Pero los demagogos (…) impregnándose en las máximas
revolucionarias de tantos libros jacobinos (…) empezaron a revestir un carácter
absolutamente antiespañol; ya vistiéndose de indios para no ser ni indios, ni
españoles; ya aprehendiendo el francés para ser parisienses de la noche a la
mañana; o el inglés para ser misteres recién desembarcaditos de Plimouth.
Estos despreciables entes avanzaban (…) para (…)
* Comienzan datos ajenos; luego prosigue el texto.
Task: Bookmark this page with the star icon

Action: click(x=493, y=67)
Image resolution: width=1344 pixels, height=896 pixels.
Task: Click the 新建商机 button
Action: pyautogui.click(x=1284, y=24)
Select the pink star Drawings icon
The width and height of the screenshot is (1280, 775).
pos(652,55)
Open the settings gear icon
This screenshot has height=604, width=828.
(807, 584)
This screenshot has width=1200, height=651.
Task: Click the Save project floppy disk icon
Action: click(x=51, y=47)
propinar al pueblo, ya el espíritu británico, ya el espíritu gálico, ya el
espíritu britano-gálico, pero lo que resultó fue lo que no podía menos de
resultar, esto es una tercera entidad, o el espíritu triple gaucho-britano-gálico;
pero nunca el espíritu castellano, o el hispanoamericano, e iberocolombiano,
que es todo nuestro honor, y forma nuestro carácter; pues por Castilla somos
gente, y Castilla ha sido nuestra gentilitia domes…””(P. Francisco de Paula
Castañeda)
Juan Manuel de Rosas
“¡Qué
grande, señores y qué plausible debe ser para todo argentino este día (el 25 de
mayo), consagrado por la nación para festejar el primer acto de soberanía
popular, que ejerció este gran pueblo en mayo del célebre año de mil
ochocientos diez! (…) No para sublevarnos contra las autoridades legítimamente
constituidas, sino para suplir la falta de las que acéfala la Nación, habían
caducado de hecho y de derecho. No para rebelarnos contra nuestro soberano,
sino para preservarle la posesión de su autoridad, de que había sido despojado
por el acto de perfidia. No para romper los vínculos que nos ligaban a los
españoles, sino para fortalecerlos más por el amor y la gratitud, poniéndonos
en disposición de auxiliarlos con mejor éxito en sus desgracias. No para
introducir la anarquía, sino para preservarnos de ella y no ser arrastrados al
abismo de males, en que se hallaba sumida España.
Esto, señores
fueron los grandes y plausibles objetos del memorable Cabildo Abierto celebrado
en esta ciudad el 22 de mayo de mil ochocientos diez (…) Pero ¡Ah!… ¡Quién lo
hubiera creído! …. Un acto tan heroico de generosidad y patriotismo, no menos
que de lealtad y fidelidad a la Nación española y a su desgraciado monarca; un
acto que, ejercido en otros pueblos de España con menos dignidad y nobleza,
mereció los mayores elogios, fue interpretado en nosotros malignamente, como
una rebelión disfrazada, por los mismos que debieron haber agotado su
admiración y gratitud para corresponderle dignamente.
Y he aquí,
señores, otra circunstancia que realza sobre manera la gloria del pueblo
argentino, pues ofendidos en tamaña ingratitud, hostigados y perseguidos de
muerte por el gobierno español, perseveramos siete años en aquella noble
resolución, hasta que cansados de sufrir males sobre males, sin esperanzas de
ver el fin, y profundamente conmovidos del triste espectáculo que presentaba
esta tierra de bendición, anegados en nuestra sangre inocente con ferocidad
indecible por quienes debían economizarla más que la suya propia, nos pusimos
en manos de la Divina Providencia, y confiando en su infinita bondad y
justicia, tomamos el único partido que nos quedaba para salvarnos: nos
declaramos libres e independientes de los Reyes de España y de toda dominación
extranjera” ( Discurso pronunciado por el Brigadier General Juan Manuel de
Rosas ante el Cuerpo Diplomático reunido en el fuerte del 25 de Mayo de 1836).